(Stored data entries)
++++++++

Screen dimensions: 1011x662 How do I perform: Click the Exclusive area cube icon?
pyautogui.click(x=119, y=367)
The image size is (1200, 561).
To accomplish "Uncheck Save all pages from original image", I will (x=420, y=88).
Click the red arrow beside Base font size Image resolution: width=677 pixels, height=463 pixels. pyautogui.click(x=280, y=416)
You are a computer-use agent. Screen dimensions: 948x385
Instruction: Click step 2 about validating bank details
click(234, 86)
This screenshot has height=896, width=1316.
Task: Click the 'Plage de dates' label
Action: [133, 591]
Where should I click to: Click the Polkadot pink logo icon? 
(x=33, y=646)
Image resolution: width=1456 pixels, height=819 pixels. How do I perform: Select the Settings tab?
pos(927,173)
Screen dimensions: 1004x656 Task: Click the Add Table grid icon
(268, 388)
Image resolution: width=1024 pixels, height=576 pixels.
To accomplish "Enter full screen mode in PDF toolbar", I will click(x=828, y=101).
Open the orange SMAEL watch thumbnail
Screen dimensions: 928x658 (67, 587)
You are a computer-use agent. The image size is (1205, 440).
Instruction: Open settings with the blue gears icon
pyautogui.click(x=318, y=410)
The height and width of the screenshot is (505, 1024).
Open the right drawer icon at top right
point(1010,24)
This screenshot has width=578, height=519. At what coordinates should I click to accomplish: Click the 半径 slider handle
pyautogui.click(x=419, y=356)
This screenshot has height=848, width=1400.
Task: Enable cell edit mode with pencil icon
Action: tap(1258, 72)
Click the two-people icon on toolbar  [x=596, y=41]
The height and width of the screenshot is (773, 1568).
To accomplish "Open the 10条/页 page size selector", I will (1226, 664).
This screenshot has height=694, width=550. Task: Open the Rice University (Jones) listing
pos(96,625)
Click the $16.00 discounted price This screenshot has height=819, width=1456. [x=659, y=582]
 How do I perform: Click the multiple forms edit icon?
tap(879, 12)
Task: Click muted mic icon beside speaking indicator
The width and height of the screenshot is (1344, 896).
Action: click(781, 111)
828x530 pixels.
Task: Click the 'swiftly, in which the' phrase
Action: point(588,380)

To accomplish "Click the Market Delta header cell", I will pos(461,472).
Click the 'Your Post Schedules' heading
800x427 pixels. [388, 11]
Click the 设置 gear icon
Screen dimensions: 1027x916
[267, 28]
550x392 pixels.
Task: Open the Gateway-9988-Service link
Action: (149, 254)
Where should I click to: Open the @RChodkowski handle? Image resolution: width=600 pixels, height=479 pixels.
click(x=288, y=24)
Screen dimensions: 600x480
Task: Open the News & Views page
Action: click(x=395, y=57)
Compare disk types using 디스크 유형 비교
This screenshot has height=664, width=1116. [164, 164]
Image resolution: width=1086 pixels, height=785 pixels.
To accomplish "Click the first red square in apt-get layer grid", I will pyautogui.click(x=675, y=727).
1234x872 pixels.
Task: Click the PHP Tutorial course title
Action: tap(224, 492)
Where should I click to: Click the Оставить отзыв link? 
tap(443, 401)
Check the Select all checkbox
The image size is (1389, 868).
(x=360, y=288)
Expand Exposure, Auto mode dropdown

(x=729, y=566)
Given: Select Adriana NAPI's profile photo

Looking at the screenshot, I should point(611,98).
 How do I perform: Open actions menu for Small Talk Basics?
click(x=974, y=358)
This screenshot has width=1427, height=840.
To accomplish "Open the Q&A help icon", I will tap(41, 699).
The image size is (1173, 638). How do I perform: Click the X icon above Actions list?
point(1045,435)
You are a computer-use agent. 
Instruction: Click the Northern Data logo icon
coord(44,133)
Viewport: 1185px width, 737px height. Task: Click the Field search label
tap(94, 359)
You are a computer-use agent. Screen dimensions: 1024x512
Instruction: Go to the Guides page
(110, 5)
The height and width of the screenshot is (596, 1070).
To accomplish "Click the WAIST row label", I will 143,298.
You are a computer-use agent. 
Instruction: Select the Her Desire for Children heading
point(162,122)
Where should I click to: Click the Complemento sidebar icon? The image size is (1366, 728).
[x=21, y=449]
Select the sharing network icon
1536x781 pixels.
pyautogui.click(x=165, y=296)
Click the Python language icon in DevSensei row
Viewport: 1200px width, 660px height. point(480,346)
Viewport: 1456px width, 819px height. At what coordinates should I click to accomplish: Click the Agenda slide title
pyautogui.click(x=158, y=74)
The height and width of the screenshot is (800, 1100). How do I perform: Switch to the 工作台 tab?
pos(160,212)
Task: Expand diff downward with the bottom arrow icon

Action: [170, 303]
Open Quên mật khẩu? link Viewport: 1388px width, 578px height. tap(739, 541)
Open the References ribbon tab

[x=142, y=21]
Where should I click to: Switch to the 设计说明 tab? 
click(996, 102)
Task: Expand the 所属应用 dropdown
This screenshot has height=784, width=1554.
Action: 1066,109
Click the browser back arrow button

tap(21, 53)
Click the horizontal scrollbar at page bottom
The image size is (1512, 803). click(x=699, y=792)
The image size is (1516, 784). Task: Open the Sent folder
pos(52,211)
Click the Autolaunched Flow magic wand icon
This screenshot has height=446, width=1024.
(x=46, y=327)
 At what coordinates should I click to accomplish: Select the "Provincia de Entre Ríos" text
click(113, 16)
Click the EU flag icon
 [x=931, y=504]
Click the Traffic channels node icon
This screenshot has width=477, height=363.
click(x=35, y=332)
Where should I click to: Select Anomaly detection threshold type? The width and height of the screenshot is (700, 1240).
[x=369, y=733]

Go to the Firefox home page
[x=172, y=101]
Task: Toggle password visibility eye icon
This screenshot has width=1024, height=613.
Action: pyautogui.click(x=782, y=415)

++++++++

WORK INSTRUCTIONS:
Would you restate each of the entries word for word?

PROBLEM SOLUTION:
Screen dimensions: 1011x662 How do I perform: Click the Exclusive area cube icon?
pyautogui.click(x=119, y=367)
The image size is (1200, 561).
To accomplish "Uncheck Save all pages from original image", I will (x=420, y=88).
Click the red arrow beside Base font size Image resolution: width=677 pixels, height=463 pixels. pyautogui.click(x=280, y=416)
You are a computer-use agent. Screen dimensions: 948x385
Instruction: Click step 2 about validating bank details
click(234, 86)
This screenshot has height=896, width=1316.
Task: Click the 'Plage de dates' label
Action: [133, 591]
Where should I click to: Click the Polkadot pink logo icon? 
(x=33, y=646)
Image resolution: width=1456 pixels, height=819 pixels. How do I perform: Select the Settings tab?
pos(927,173)
Screen dimensions: 1004x656 Task: Click the Add Table grid icon
(268, 388)
Image resolution: width=1024 pixels, height=576 pixels.
To accomplish "Enter full screen mode in PDF toolbar", I will click(x=828, y=101).
Open the orange SMAEL watch thumbnail
Screen dimensions: 928x658 (67, 587)
You are a computer-use agent. The image size is (1205, 440).
Instruction: Open settings with the blue gears icon
pyautogui.click(x=318, y=410)
The height and width of the screenshot is (505, 1024).
Open the right drawer icon at top right
point(1010,24)
This screenshot has width=578, height=519. At what coordinates should I click to accomplish: Click the 半径 slider handle
pyautogui.click(x=419, y=356)
This screenshot has height=848, width=1400.
Task: Enable cell edit mode with pencil icon
Action: tap(1258, 72)
Click the two-people icon on toolbar  [x=596, y=41]
The height and width of the screenshot is (773, 1568).
To accomplish "Open the 10条/页 page size selector", I will (1226, 664).
This screenshot has height=694, width=550. Task: Open the Rice University (Jones) listing
pos(96,625)
Click the $16.00 discounted price This screenshot has height=819, width=1456. [x=659, y=582]
 How do I perform: Click the multiple forms edit icon?
tap(879, 12)
Task: Click muted mic icon beside speaking indicator
The width and height of the screenshot is (1344, 896).
Action: click(781, 111)
828x530 pixels.
Task: Click the 'swiftly, in which the' phrase
Action: point(588,380)

To accomplish "Click the Market Delta header cell", I will pos(461,472).
Click the 'Your Post Schedules' heading
800x427 pixels. [388, 11]
Click the 设置 gear icon
Screen dimensions: 1027x916
[267, 28]
550x392 pixels.
Task: Open the Gateway-9988-Service link
Action: (149, 254)
Where should I click to: Open the @RChodkowski handle? Image resolution: width=600 pixels, height=479 pixels.
click(x=288, y=24)
Screen dimensions: 600x480
Task: Open the News & Views page
Action: click(x=395, y=57)
Compare disk types using 디스크 유형 비교
This screenshot has height=664, width=1116. [164, 164]
Image resolution: width=1086 pixels, height=785 pixels.
To accomplish "Click the first red square in apt-get layer grid", I will pyautogui.click(x=675, y=727).
1234x872 pixels.
Task: Click the PHP Tutorial course title
Action: tap(224, 492)
Where should I click to: Click the Оставить отзыв link? 
tap(443, 401)
Check the Select all checkbox
The image size is (1389, 868).
(x=360, y=288)
Expand Exposure, Auto mode dropdown

(x=729, y=566)
Given: Select Adriana NAPI's profile photo

Looking at the screenshot, I should point(611,98).
 How do I perform: Open actions menu for Small Talk Basics?
click(x=974, y=358)
This screenshot has width=1427, height=840.
To accomplish "Open the Q&A help icon", I will tap(41, 699).
The image size is (1173, 638). How do I perform: Click the X icon above Actions list?
point(1045,435)
You are a computer-use agent. 
Instruction: Click the Northern Data logo icon
coord(44,133)
Viewport: 1185px width, 737px height. Task: Click the Field search label
tap(94, 359)
You are a computer-use agent. Screen dimensions: 1024x512
Instruction: Go to the Guides page
(110, 5)
The height and width of the screenshot is (596, 1070).
To accomplish "Click the WAIST row label", I will 143,298.
You are a computer-use agent. 
Instruction: Select the Her Desire for Children heading
point(162,122)
Where should I click to: Click the Complemento sidebar icon? The image size is (1366, 728).
[x=21, y=449]
Select the sharing network icon
1536x781 pixels.
pyautogui.click(x=165, y=296)
Click the Python language icon in DevSensei row
Viewport: 1200px width, 660px height. point(480,346)
Viewport: 1456px width, 819px height. At what coordinates should I click to accomplish: Click the Agenda slide title
pyautogui.click(x=158, y=74)
The height and width of the screenshot is (800, 1100). How do I perform: Switch to the 工作台 tab?
pos(160,212)
Task: Expand diff downward with the bottom arrow icon

Action: [170, 303]
Open Quên mật khẩu? link Viewport: 1388px width, 578px height. tap(739, 541)
Open the References ribbon tab

[x=142, y=21]
Where should I click to: Switch to the 设计说明 tab? 
click(996, 102)
Task: Expand the 所属应用 dropdown
This screenshot has height=784, width=1554.
Action: 1066,109
Click the browser back arrow button

tap(21, 53)
Click the horizontal scrollbar at page bottom
The image size is (1512, 803). click(x=699, y=792)
The image size is (1516, 784). Task: Open the Sent folder
pos(52,211)
Click the Autolaunched Flow magic wand icon
This screenshot has height=446, width=1024.
(x=46, y=327)
 At what coordinates should I click to accomplish: Select the "Provincia de Entre Ríos" text
click(113, 16)
Click the EU flag icon
 [x=931, y=504]
Click the Traffic channels node icon
This screenshot has width=477, height=363.
click(x=35, y=332)
Where should I click to: Select Anomaly detection threshold type? The width and height of the screenshot is (700, 1240).
[x=369, y=733]

Go to the Firefox home page
[x=172, y=101]
Task: Toggle password visibility eye icon
This screenshot has width=1024, height=613.
Action: pyautogui.click(x=782, y=415)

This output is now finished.